Personal information
- Date of birth: 6 July 1987 (age 38)
- Place of birth: Karlsruhe, West Germany
- Height: 1.85 m (6 ft 1 in)
- Position: Centre-back

Team information
- Current team: SGV Freiberg
- Number: 3

Youth career
- 1992–2001: FC Rot
- 2001–2002: SV Sandhausen
- 2002–2003: Karlsruher SC
- 2003–2006: VfB Stuttgart

Senior career*
- Years: Team / Apps / (Gls)
- 2006–2009: VfB Stuttgart II / 60 / (0)
- 2007: VfB Stuttgart / 1 / (0)
- 2008: → SC Paderborn (loan) / 5 / (0)
- 2009–2012: FC Ingolstadt 04 / 70 / (3)
- 2012–2016: VfL Osnabrück / 149 / (10)
- 2016–2017: Würzburger Kickers / 31 / (3)
- 2017–2021: Karlsruher SC / 107 / (5)
- 2021–2023: SpVgg Unterhaching / 73 / (3)
- 2023–: SGV Freiberg / 51 / (2)

International career^{‡}
- 2006: Germany U19 / 4 / (0)

= David Pisot =

German footballer (born 1987)

David Pisot (born 6 July 1987) is a German professional footballer who plays as a centre-back for Regionalliga Südwest club SGV Freiberg.

==Club career==
In October 2007 he was promoted to the first team of VfB Stuttgart. He had his professional debut on 20 October 2007 against Hamburger SV.

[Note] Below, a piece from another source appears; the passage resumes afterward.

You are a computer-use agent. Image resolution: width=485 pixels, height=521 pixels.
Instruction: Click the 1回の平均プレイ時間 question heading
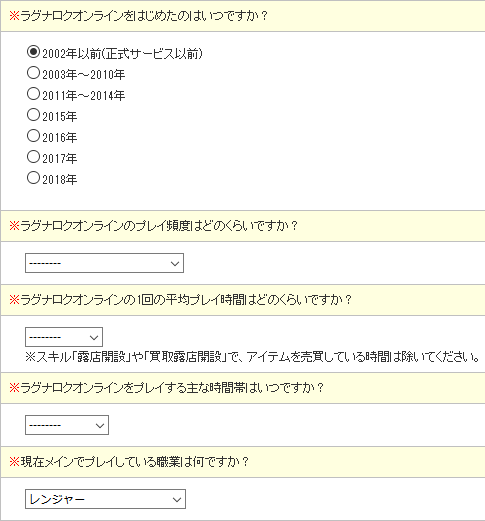click(x=181, y=300)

On 24 January 2008, Pisot was loaned out to SC Paderborn 07 until the end of the season. In July 2008 he returned to the second team of VfB Stuttgart. On 29 May 2009, he signed a contract with FC Ingolstadt 04 and joined his new club on 1 July 2009.

==International career==
Pisot was born in Germany to an African-American father and German mother, and adopted by his nurses. Pisot is a youth international for Germany at the U19 level.